Action item — Please return every line below that contains the string "agent".

=======

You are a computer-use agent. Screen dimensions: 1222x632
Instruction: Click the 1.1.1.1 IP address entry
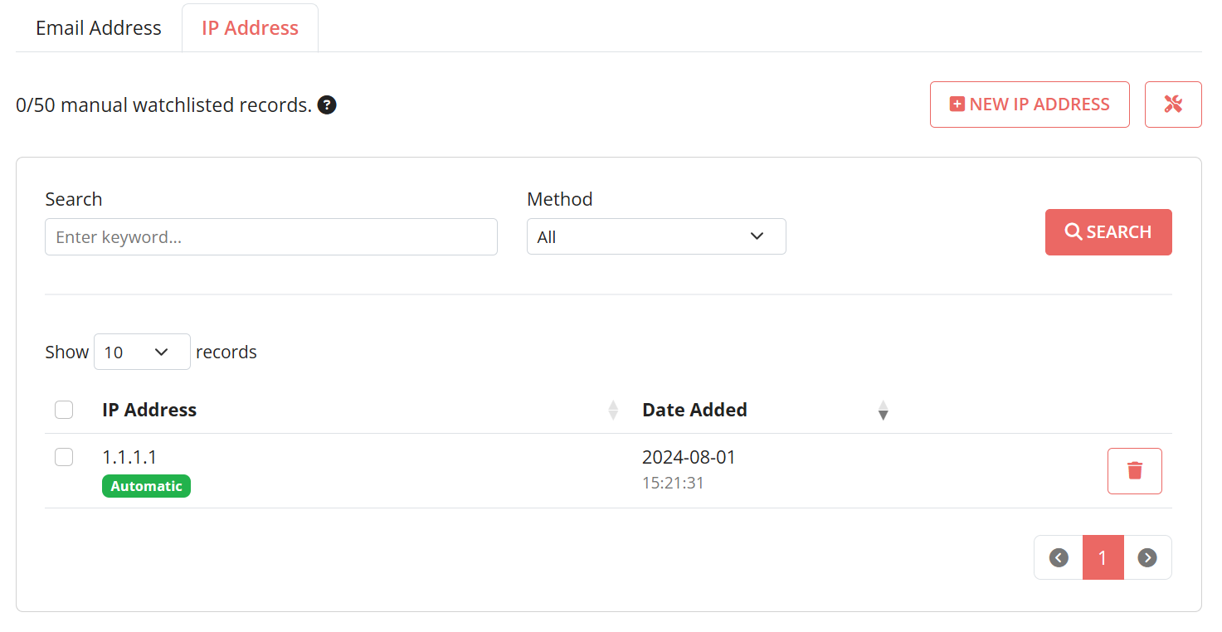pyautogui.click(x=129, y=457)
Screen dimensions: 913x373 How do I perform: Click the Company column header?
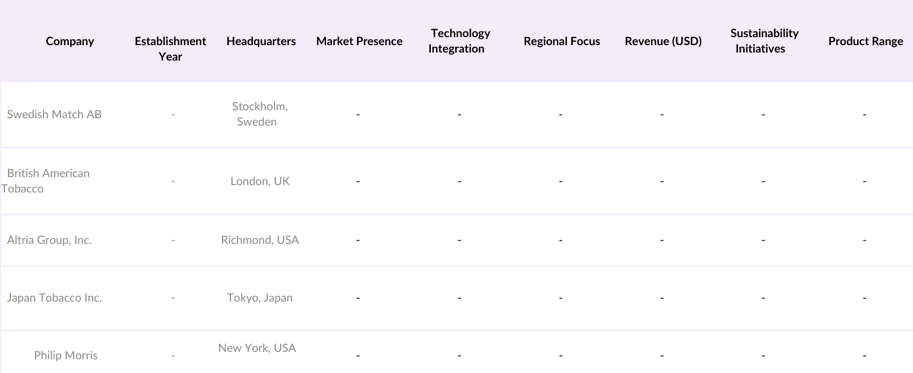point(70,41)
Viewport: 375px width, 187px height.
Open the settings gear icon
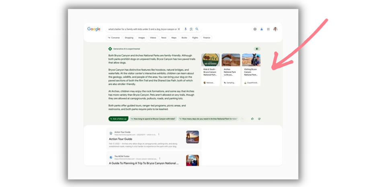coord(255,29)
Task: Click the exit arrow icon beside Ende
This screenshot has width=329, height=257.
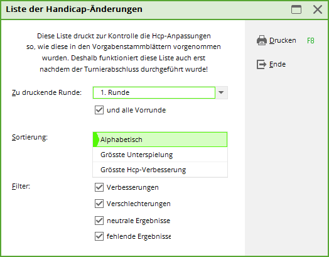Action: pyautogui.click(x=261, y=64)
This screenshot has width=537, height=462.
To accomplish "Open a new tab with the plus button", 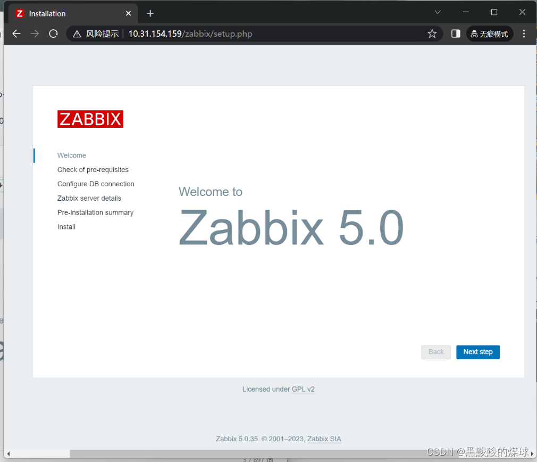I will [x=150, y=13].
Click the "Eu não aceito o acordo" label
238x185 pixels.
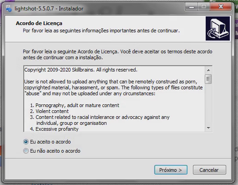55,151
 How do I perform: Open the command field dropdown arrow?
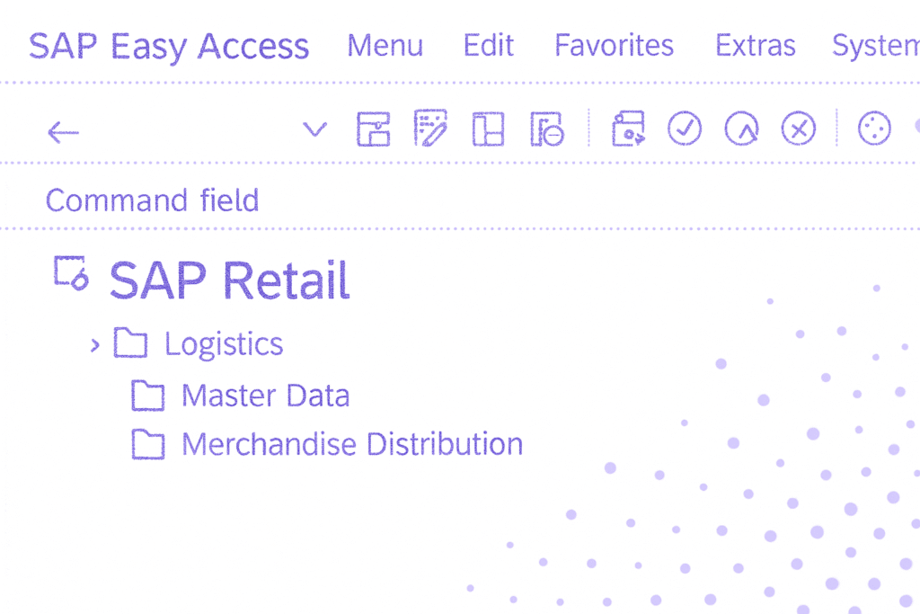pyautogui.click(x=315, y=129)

=======

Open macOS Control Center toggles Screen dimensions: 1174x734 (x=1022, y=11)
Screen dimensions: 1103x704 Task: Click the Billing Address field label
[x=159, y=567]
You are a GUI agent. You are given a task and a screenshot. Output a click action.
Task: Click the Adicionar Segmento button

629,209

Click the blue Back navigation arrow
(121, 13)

=======

Solved exercise —
You are a computer-use agent. Screen dimensions: 1222x632
You are a GUI agent. You are given a task and a screenshot. Output a click action.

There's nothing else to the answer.